··· EXTRACTED INFORMATION ···
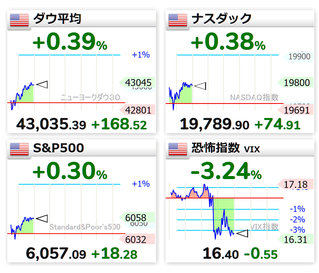The image size is (319, 273).
Task: Open the ナスダック panel title
Action: click(x=221, y=19)
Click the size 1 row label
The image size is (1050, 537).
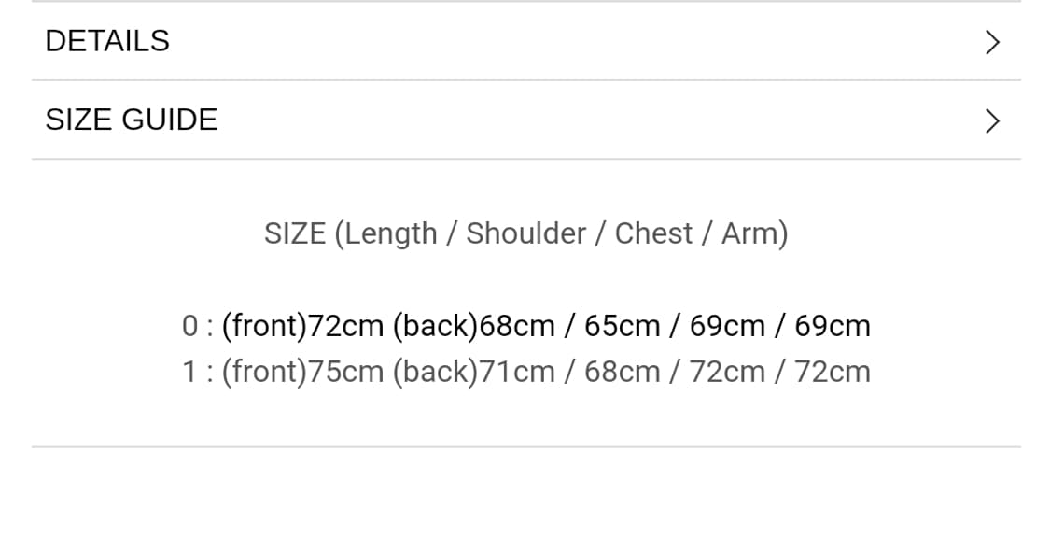click(189, 372)
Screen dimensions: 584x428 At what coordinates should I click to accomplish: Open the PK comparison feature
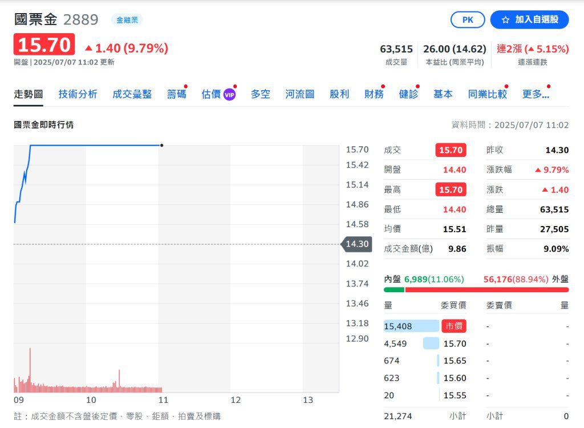point(467,19)
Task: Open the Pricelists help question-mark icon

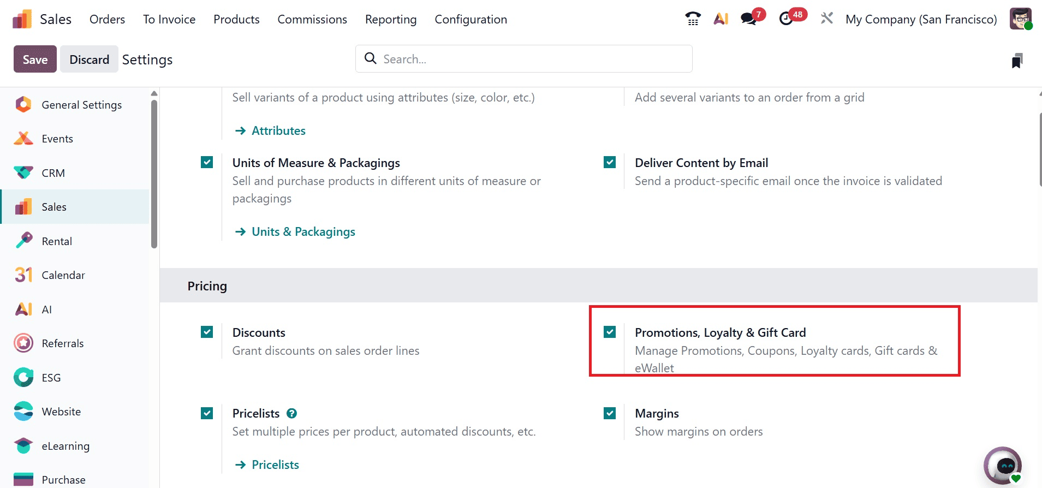Action: click(292, 413)
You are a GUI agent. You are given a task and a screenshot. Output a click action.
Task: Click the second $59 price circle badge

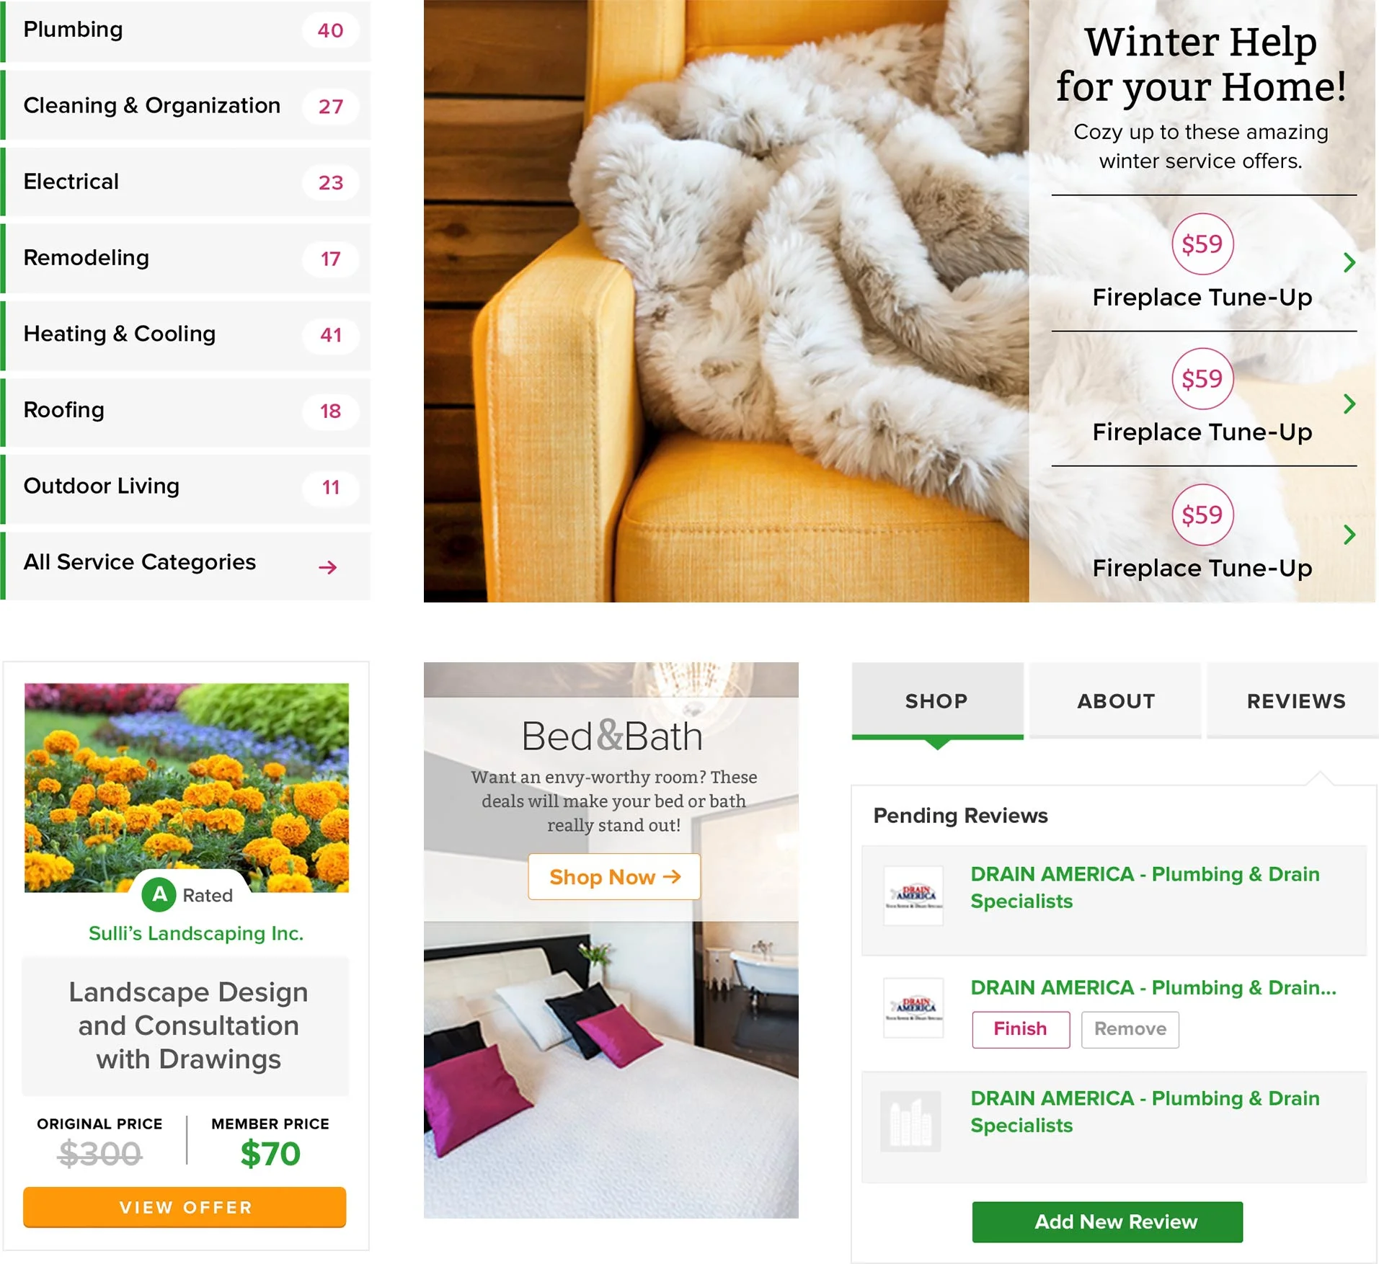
···
§ TASK REQUIREMENTS
Leave out the pictures, and write out exactly the lines from the line containing "Screen dimensions: 584x428" through the end of the records above.

§ OUTPUT OF THE TASK
Screen dimensions: 584x428 At what coordinates should I click to accomplish: Open the PK comparison feature
point(467,19)
Task: Open the Pricelists help question-mark icon

Action: click(292, 413)
You are a GUI agent. You are given a task and a screenshot. Output a click action.
Task: Click the second $59 price circle badge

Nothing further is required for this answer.